Monday, April 6, 2009

a cold wind

“APRIL is the cruellest month, breeding
Lilacs out of the dead land, mixing
Memory and desire, stirring
Dull roots with spring rain.
Winter kept us warm, covering
Earth in forgetful snow, feeding
A little life with dried tubers,”

writes T. S. Eliot in his modernist 1922 poem, “The Waste Land.”

Just when everything outside was springing to life, winter returns. A cold wind blows. The leaf buds go back to sleep; the lilacs say "mañana," the tent caterpillars huddle together in a hairy little mass and dream caterpillar dreams. Can the forecast be true: below freezing tonight? And again tomorrow? This must be dogwood winter. You better throw another quilt on the bed.

If not cruel, April, at the very least, can be egregiously fickle, a jokester.

Sunday, April 5, 2009

dabs of green

It's spring! She creeps in on little cat feet, leaving her tiny chartreuse paw prints scattered about.

When I look at the ridges near my home I think of French painter and Neo-impressionist Georges-Pierre Seurat. The great dabber.
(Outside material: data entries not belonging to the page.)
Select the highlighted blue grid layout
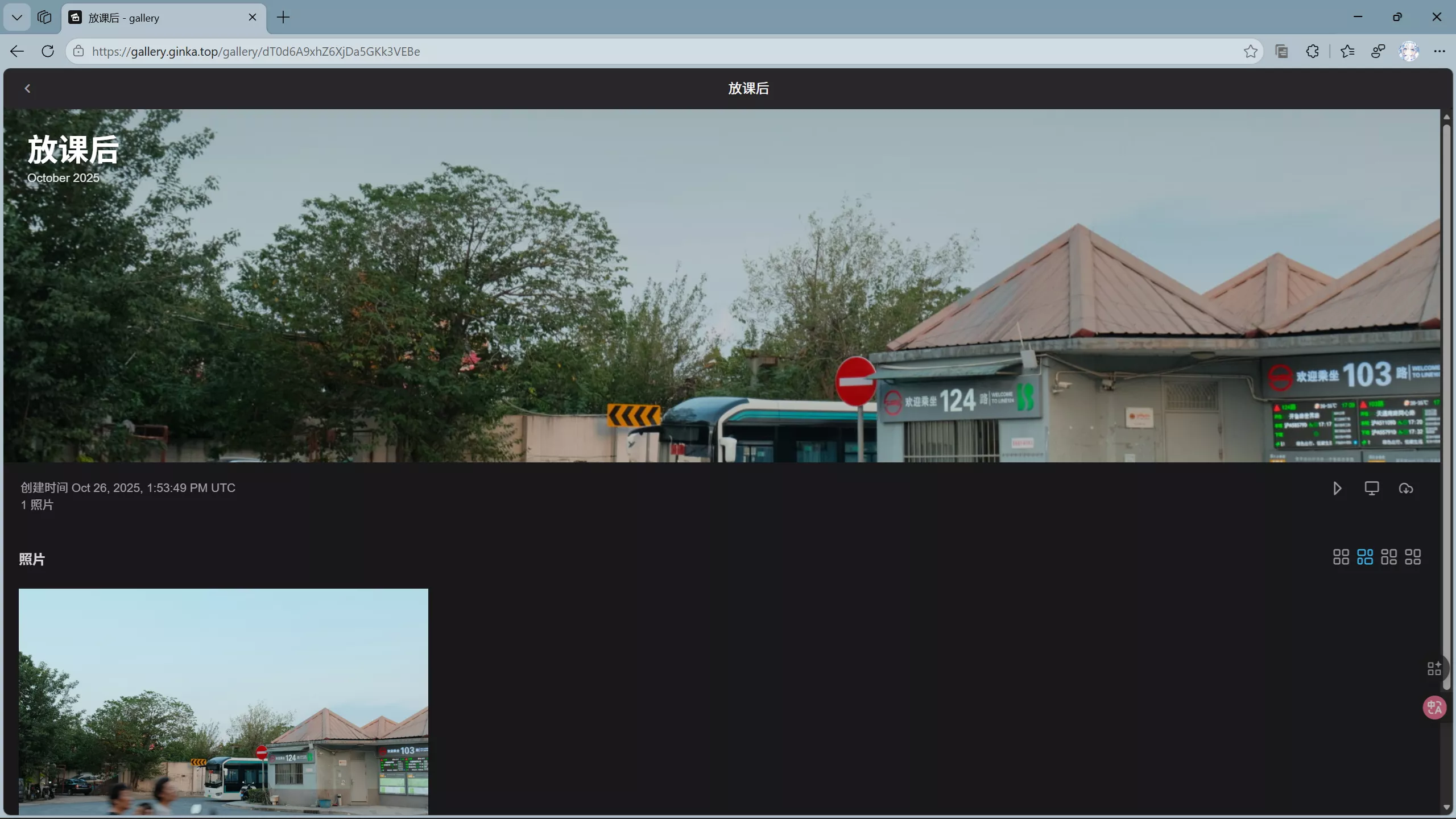The height and width of the screenshot is (819, 1456). [1364, 557]
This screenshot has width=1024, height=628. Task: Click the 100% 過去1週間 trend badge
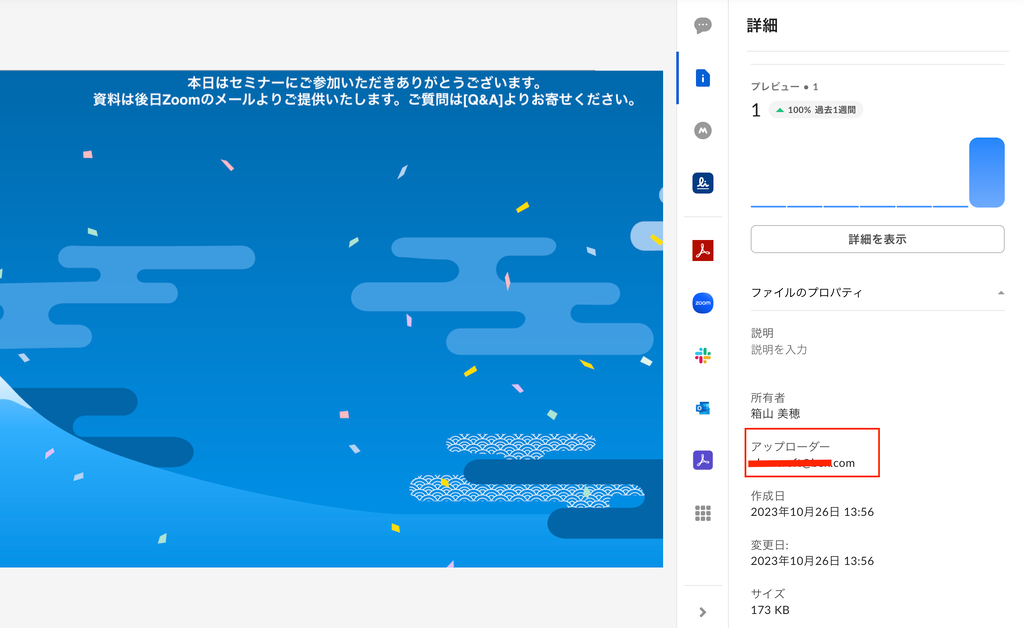pos(815,110)
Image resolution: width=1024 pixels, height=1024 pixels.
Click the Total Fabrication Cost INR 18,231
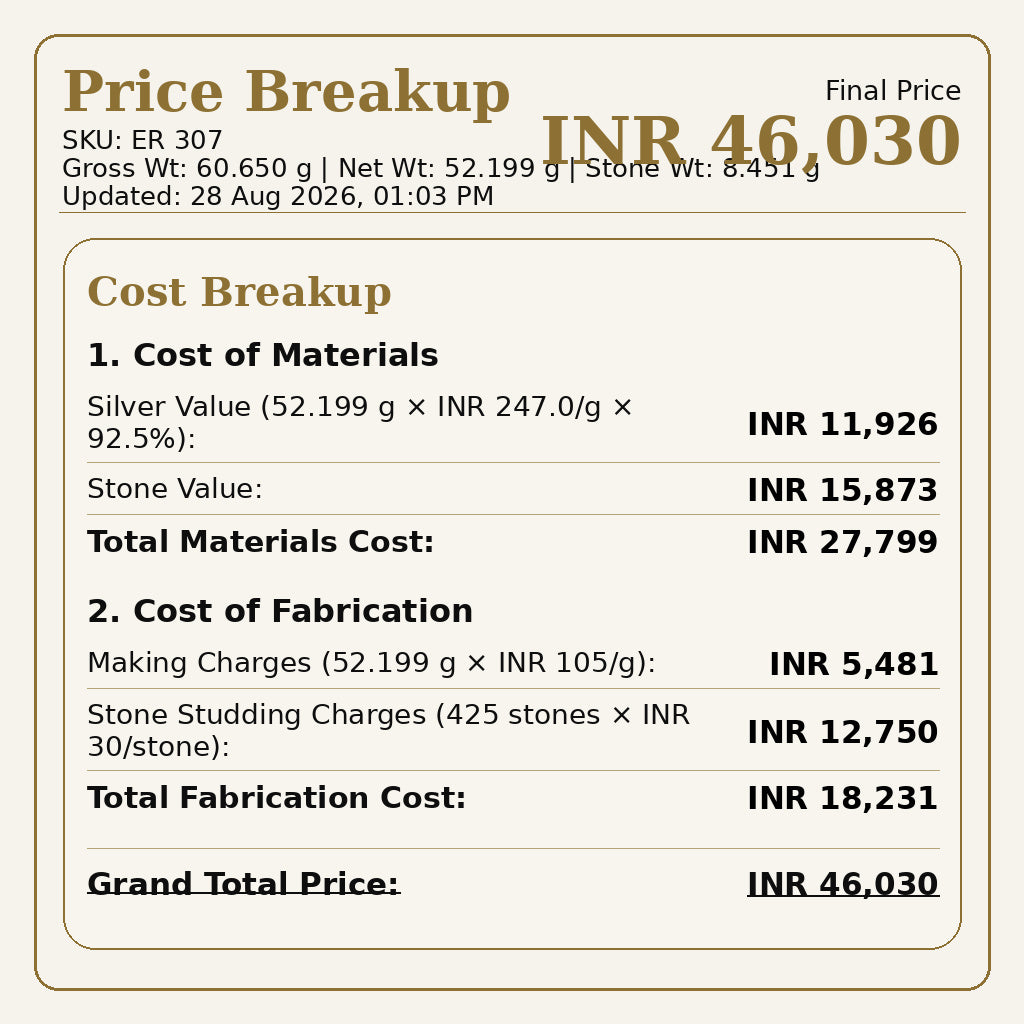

One of the chief practitioners of pointillism, Seurat’s canvases were made up of small distinct points of primary colors. Dabs, dabs, dabs of paint, tediously applied, one at a time, with the patience of Job. No bold, emotional brush stokes here. He was meticulous. A Seurat canvas didn't explode into existence, it tiptoed.

If Seurat had painted the hillside behind my house, he would have relied heavily on yellow and green, the two colors that are creeping over the landscape. The tuliptrees are the first to green up. Day by day. Hour by hour. Green returns after its five month hiatus.

Maybe we should have a "Welcome Home" party. I'll start working on the guest list. Could someone bake a cake?

Saturday, April 4, 2009

fresh start

"A single gentle rain makes the grass many shades greener. So our prospects brighten on the influx of better thoughts. We should be blessed if we lived in the present always…In a pleasant spring morning all men's sins are forgiven."

From "Walden; or, Life in the Woods" by Henry David Thoreau

I feel like a fresh start, because it IS a wonderful spring morning. Many of the fields are bright yellow with field mustard, which is exactly where you would expect to find such. All things feel new, green and forgiven for winter's harsh treatment.

Friday, April 3, 2009

a frog's tale

More rain. It must be spring: frog weather. A newly emerged young bullfrog appeared on the Plaza Pond at Ijams. Just a few weeks ago it was a tadpole living completely under the surface but it was time to move on—it happens to us all—and sample life above the water.

But before it could do that, it had to grow four legs, develop lungs and lose its tail. That’s a lot. The tail does not just simply fall off, that would be a waste. Instead, the young frog absorbed its tail, as the days passed, it grew shorter and shorter until, poof, the tail was gone.

Human embryos have a tail that measures about one-sixth of the size of the embryo itself. As the embryo develops into a fetus, the tail is also absorbed by the growing body. The developmental tail is thus a human vestigial structure; no longer needed. Called a coccyx the human tailbone is attached to the pelvis, in the same place which other mammals have tails. (I glance down at the dog; her tail seems to be always wagging. It's a convenient way to judge her mood.)

I wonder if the frog misses its tail. I miss mine; it would be so handy for carrying in the groceries.

Wednesday, April 1, 2009


It's April Fool's Day! Here in the Tennessee Valley, it's time to put out the hummingbird feeders. The ruby-throats are returning.

According to my friend Chris Mahoney, the basic rule of thumb for maintaining your nectar feeders is "crazy day to crazy day" or April Fool's Day to Halloween. Chris lives in Chattanooga and will often see her first ruby-throated hummingbird of the season this early. I think the earliest I have seen one in my yard is the second week of April, but Knoxville is farther north and they certainly can be around my county days before I happen to spy one.

The thing to watch is red buckeye, a good tree to plant in your yard because of the hummer's affinity for it. The tiny birds seem to follow the blooming of this native tree north every spring.

(The photo shows a female but the adult males are the first to arrive.)